Task requirements =
Going through the lines below, tally those that include "agent", and give only the number.

(Data items)

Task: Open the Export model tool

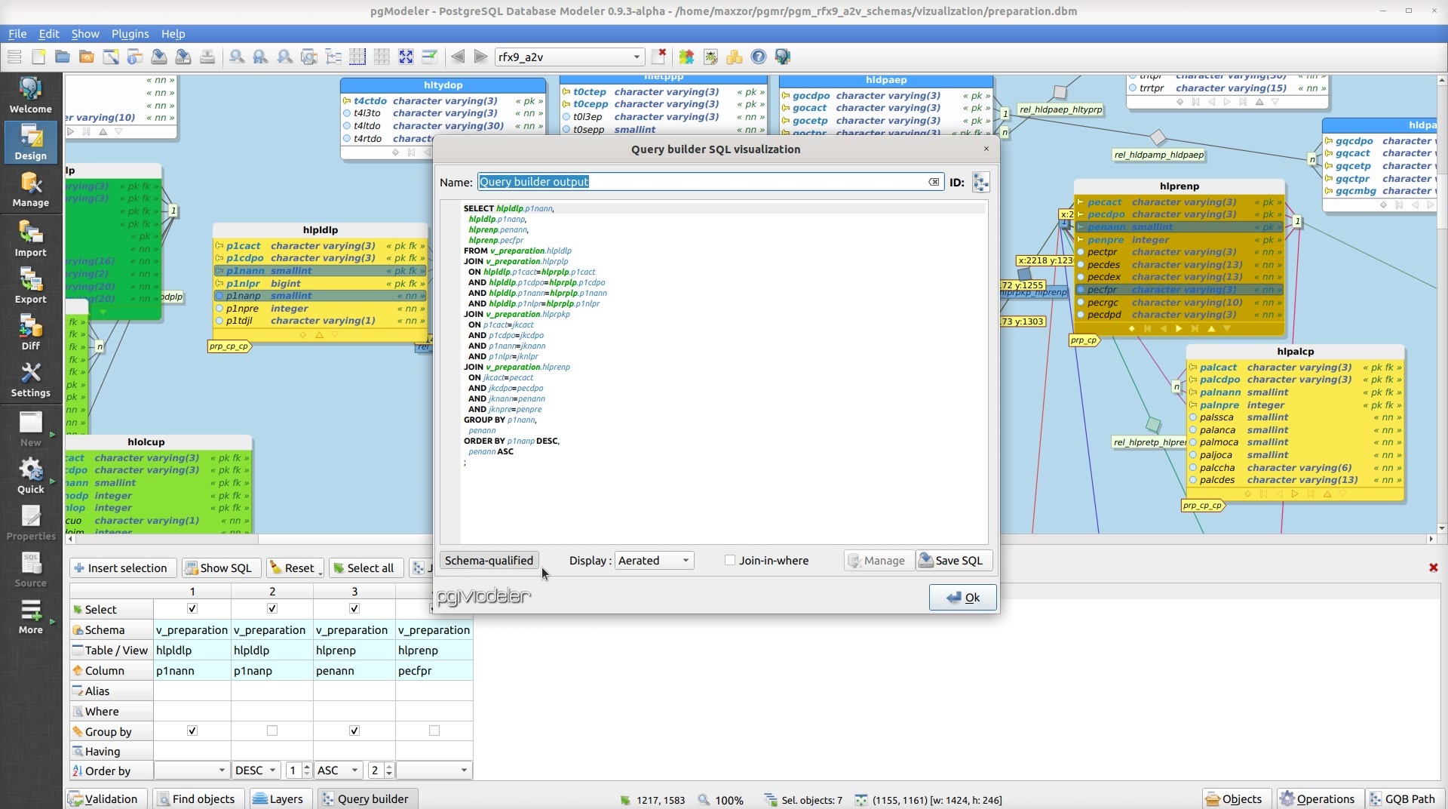Action: pyautogui.click(x=30, y=285)
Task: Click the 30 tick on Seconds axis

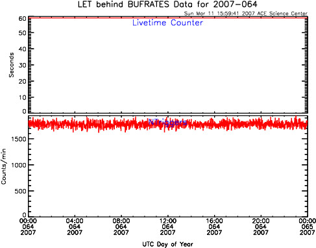Action: click(23, 65)
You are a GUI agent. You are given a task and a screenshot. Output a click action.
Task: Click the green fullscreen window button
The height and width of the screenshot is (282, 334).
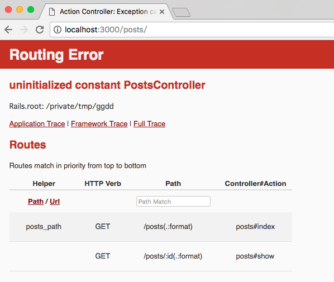tap(31, 9)

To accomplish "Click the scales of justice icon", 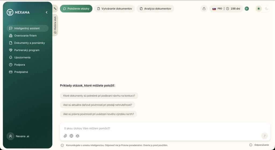I will click(78, 136).
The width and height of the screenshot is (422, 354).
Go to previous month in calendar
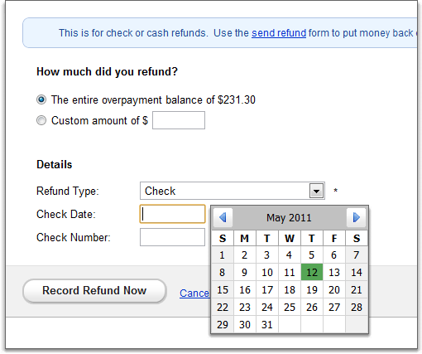(223, 217)
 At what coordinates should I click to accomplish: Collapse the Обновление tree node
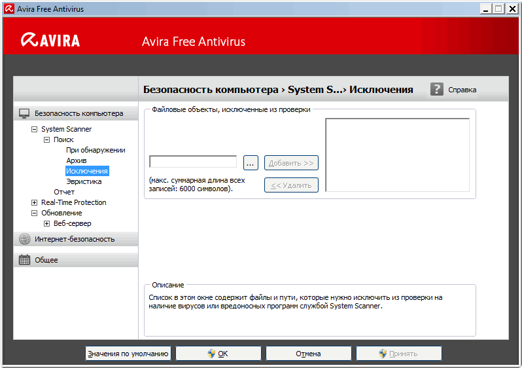35,213
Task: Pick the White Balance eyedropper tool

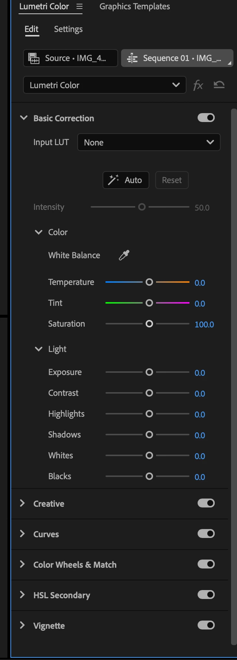Action: [124, 255]
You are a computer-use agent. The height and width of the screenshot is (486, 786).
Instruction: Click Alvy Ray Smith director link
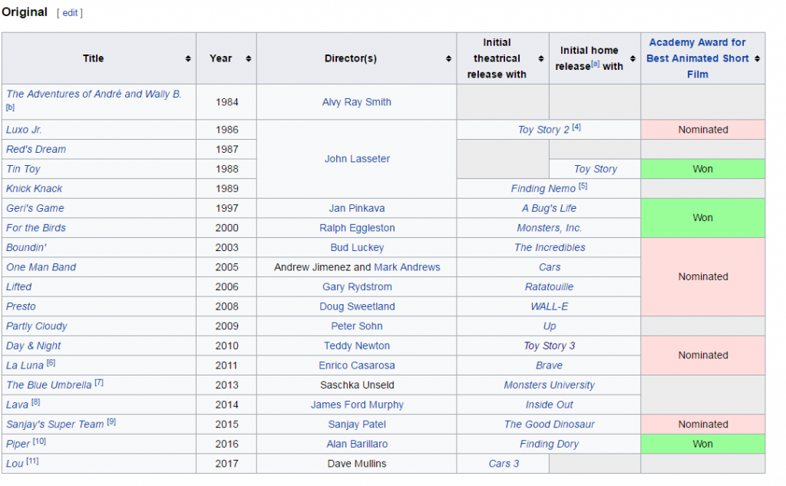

Answer to this task =
2